New Shoreham is devoid of chain retailers, making it a haven for one-of-a-kind eateries, boutiques, and galleries. There are beautiful picture opportunities in every direction, thanks to the island’s two lighthouses and the natural beauty surrounding them.
There are several fantastic local beaches, and they all have something unique to offer. Ballard’s Beach has a tiki bar and is the place to go if you’re looking for a party, while Baby Beach is great for families. Get yourself to West Beach, where you may sift through the sand for sea glass. Mohegan Bluffs is the place to go if you want to witness some of the Atlantic’s most breathtaking scenery.
Middletown is well situated on Aquidneck Island between Newport and Portsmouth. It’s got a beautiful coastline and a natural reserve of its own. Explore Middletown’s rich history, natural wonders, gorgeous landscape, pristine beaches, and delicious seafood without dealing with the crowds of hipster vacationers.
There were 17,075 people living there as of the year 2020 census. Modern life’s conveniences may be found in this charming seaside community.
Sachuest Point National Wildlife Refuge is a popular place for nature walks and bird viewing. Sweet Berry Farm is well-known for its pick-your-own fruits and for having one of the most fantastic pumpkin patches in the state, which can be found in Middletown. Before traveling into town for a nice seafood supper, locals and tourists like checking out what’s on tap at the local vineyard.

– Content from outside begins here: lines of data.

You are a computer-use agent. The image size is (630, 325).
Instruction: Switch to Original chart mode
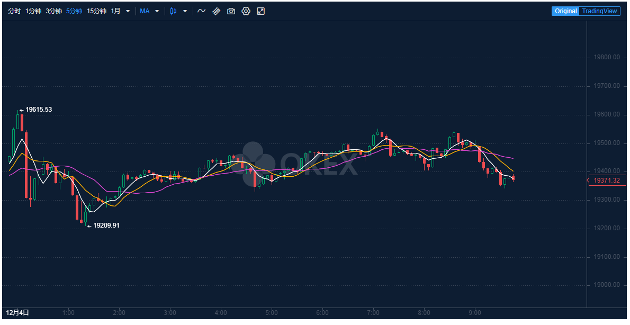(x=565, y=11)
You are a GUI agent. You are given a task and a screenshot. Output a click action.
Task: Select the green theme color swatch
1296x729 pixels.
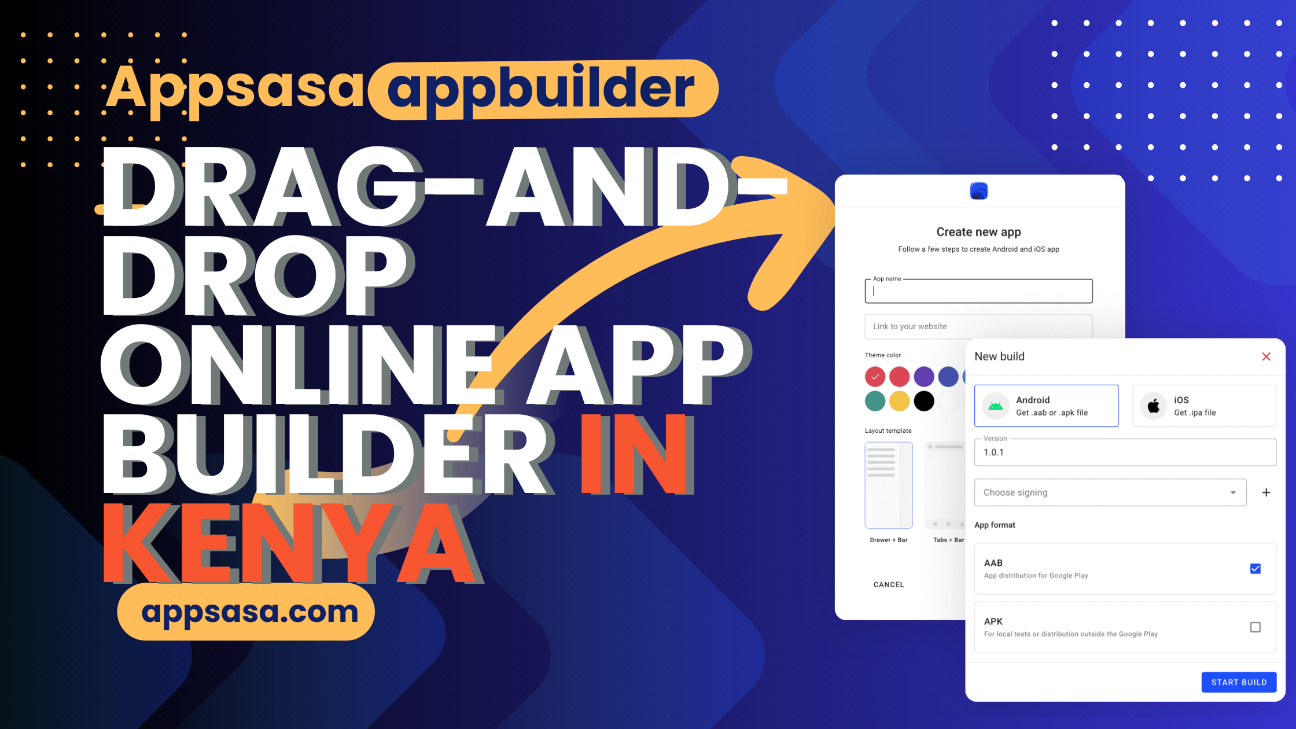(x=875, y=400)
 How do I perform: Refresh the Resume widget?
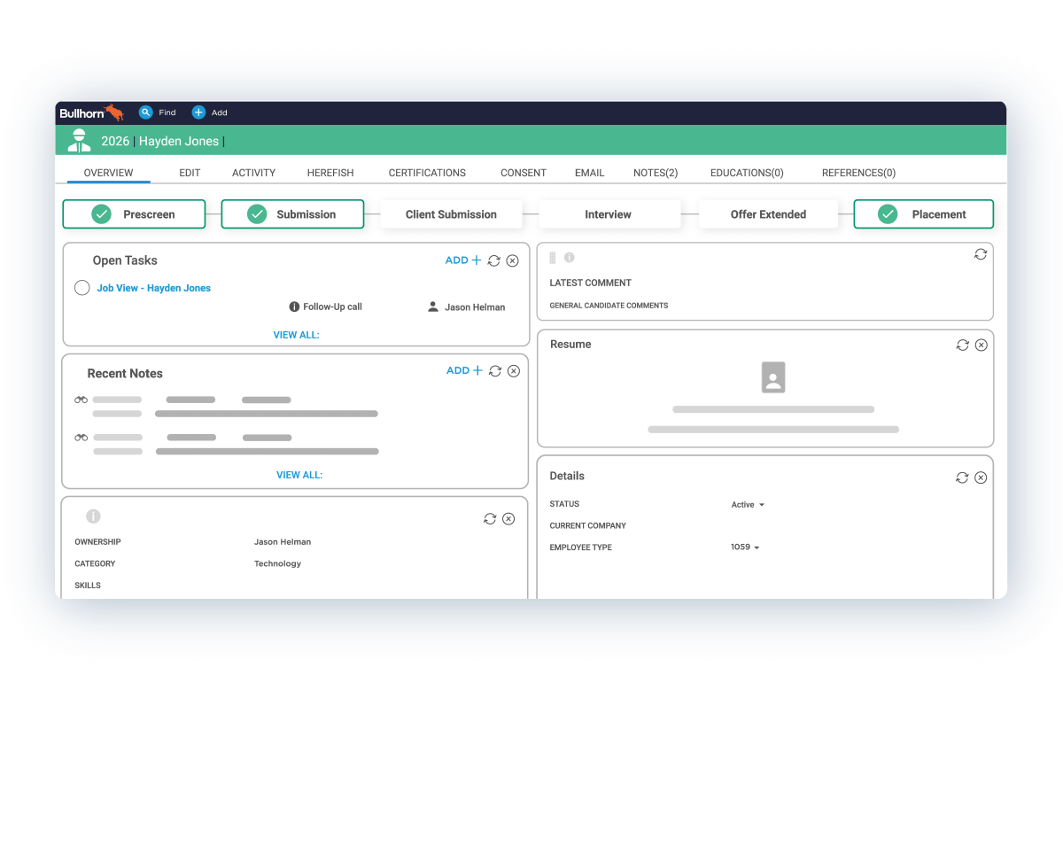(x=962, y=345)
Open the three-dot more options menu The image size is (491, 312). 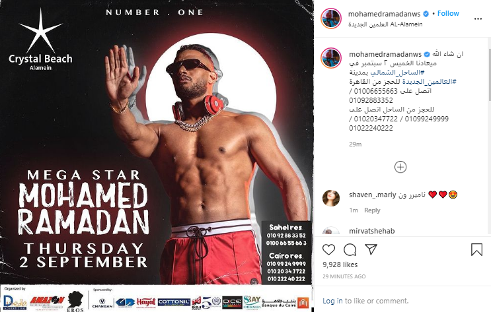click(x=478, y=19)
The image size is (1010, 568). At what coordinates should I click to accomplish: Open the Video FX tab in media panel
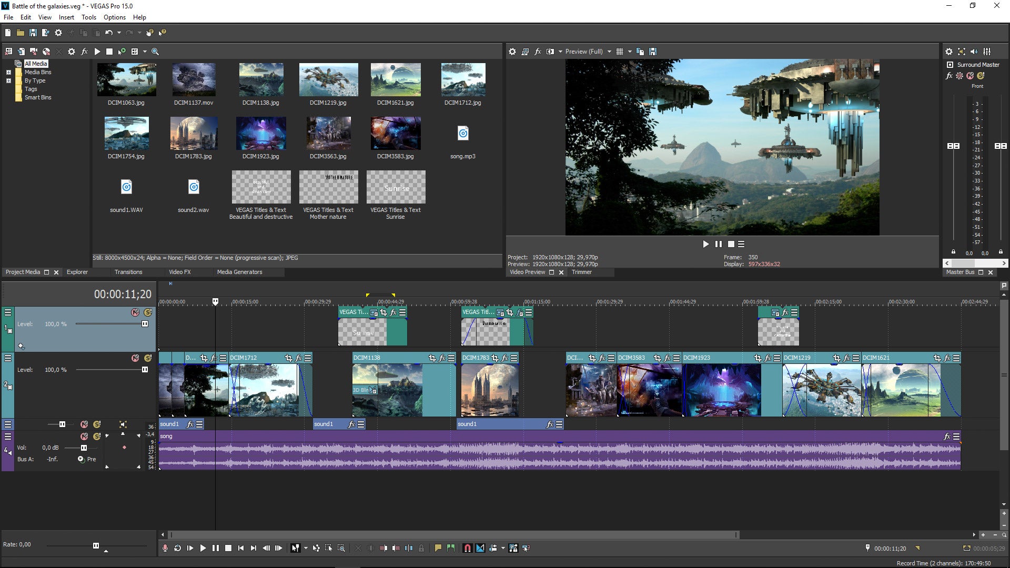pos(180,272)
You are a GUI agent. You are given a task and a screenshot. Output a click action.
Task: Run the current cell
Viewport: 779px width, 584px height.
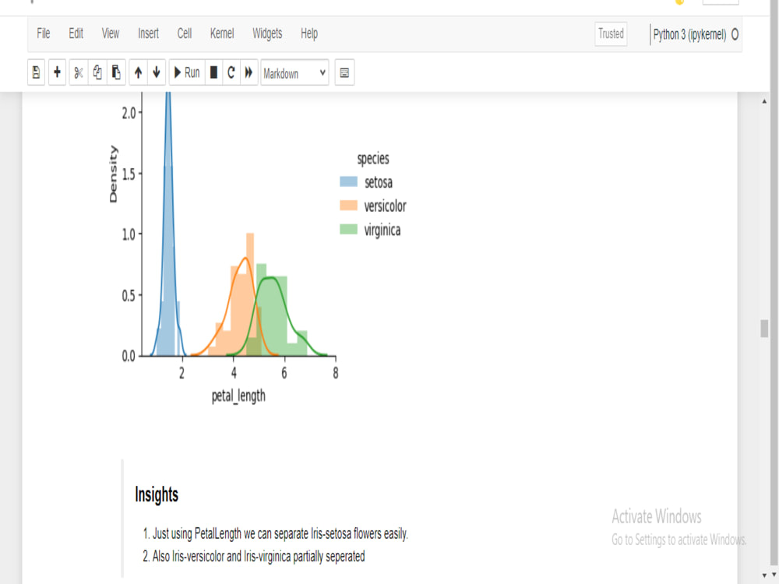tap(186, 72)
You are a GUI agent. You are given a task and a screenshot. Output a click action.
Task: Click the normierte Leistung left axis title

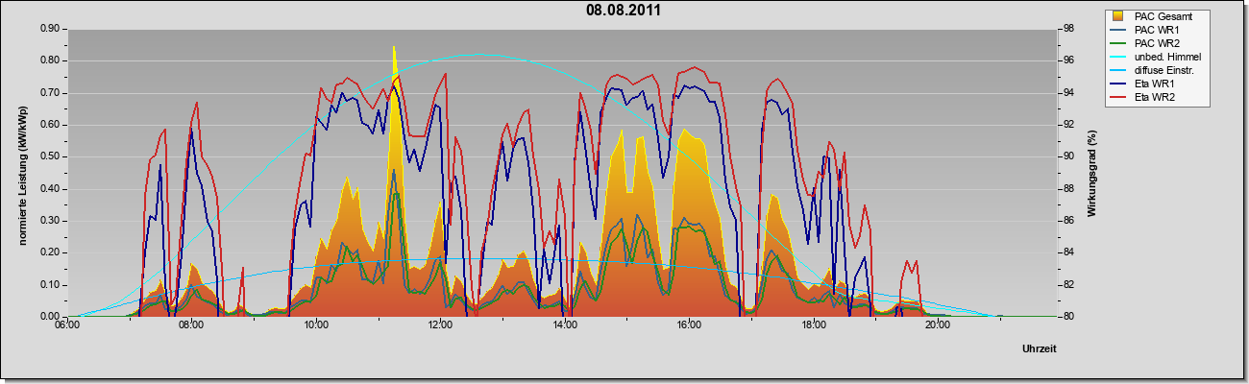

Sachuest Beach (Second Beach) and Third Beach are two of the most popular beaches in Rhode Island, and both are located in Middletown. Both locations will likely charge a fee for parking. Both beaches are suitable for swimming and have facilities and lifeguards, with Second Beach offering more.
Warren is a one-of-a-kind place, with its beaches and its sprawling farms. Visit the museums, art galleries, theaters, and restaurants, or ride on the beautiful East Bay Bike Path that connects Providence to Bristol.
Warren’s active waterfront is one of the oldest in New England, with more than 16 miles of coastline, various marine-based enterprises, and a vibrant downtown. Bicyclists and foodies will love Warren’s downtown, which is also friendly to the environment.
A total of 11,147 people called this municipality home as of the upcoming 2020 census. The compact central business district and its lively community have set an eco-friendly standard for healthy lifestyles, which makes life quite enjoyable.
Warren Town Beach is located next to Burr’s Hill Park and has a playground, shallow water, and plenty of room for even the most prominent family gatherings due to the park’s proximity. Locals enjoy activities such as paddle boarding, picnicking on the grass, and strolls along the lake. Keep in mind that nonresidents are often charged for parking.
The Ocean State is a wonderful place to get some beach time. Be sure to include one or more of these best beach towns on your next itinerary through Rhode Island.